Whose Sign Is It Anyway? AI Translates Sign Language Into Text

by Samantha Zee

Deaf people can’t hear. Most hearing people don’t understand sign language.

Syed Ahmed, research assistant at Rochester Institute of Technology speaking at GTC 2017
Syed Ahmed, research assistant at Rochester Institute of Technology, speaking at GTC 2017.

That’s a communication gap AI can help bridge, Syed Tousif Ahmed, a research assistant at the Rochester Institute of Technology’s Future Everyday Technology Lab, explained at the GPU Technology Conference this week.

Ahmed and his colleagues are using computer vision, machine learning and embedded systems to transform American Sign Language into words that can be read on a video screen.

“Bridging this gap means a hearing person can interview a deaf person, or someone who is hard of hearing, via Skype or Google Hangout,” Ahmed said. “They can hold a meeting or do job interview, and just communicate in a natural way.”

Real-Time Video Captioning

Ahmed detailed how to build a complete video captioning system focused on American Sign Language using deep neural networks.
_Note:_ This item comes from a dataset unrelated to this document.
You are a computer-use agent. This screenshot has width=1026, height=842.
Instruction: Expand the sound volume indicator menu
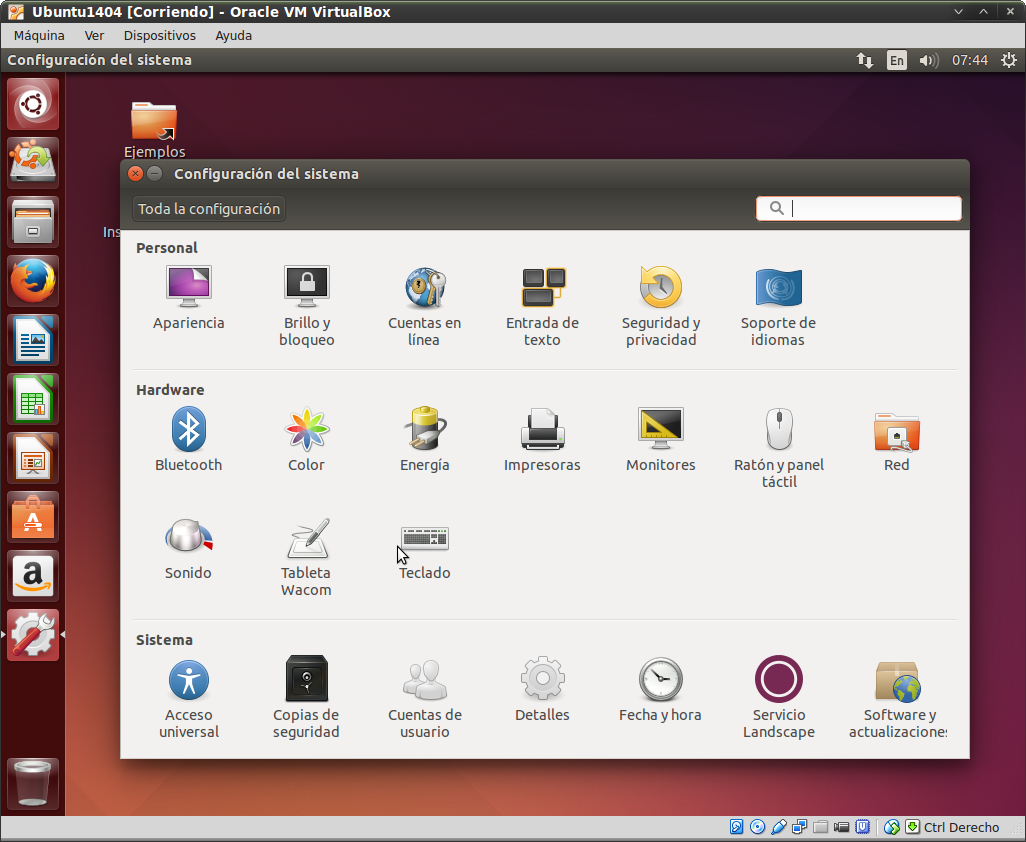click(x=929, y=60)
The goal: a messaging app that would let a hearing person reply through automatic speech recognition, and a deaf person reply through a video captioning system.

“Another application could be an ASL learning app, where those using American Sign Language would be able to evaluate their proficiency through the video captioning,” Ahmed said. “Wouldn’t it be great to get a score so you know that your sign language is acceptable?”

Using TensorFlow, Ahmed developed a neural network for his sequence to sequence network, which learned the representation of a sequence of frames to decode the information into a sentence that describes an event in the video. The images are encoded, processed into a feature vector and then decoded.

Raw video and captions used in training
Raw video and captions used in training.

The system’s additional features include caption-generation, a data input pipeline and use of the open-source Seq2Seq encoder-decoder framework to create the models. The system is then deployed on embedded platforms, like the NVIDIA Jetson TX2, for real-time captioning of live videos.

Each aspect of the system, from interpreting lip reading to physical motions, is layered upon another to help ensure future communication is effortless for everyone.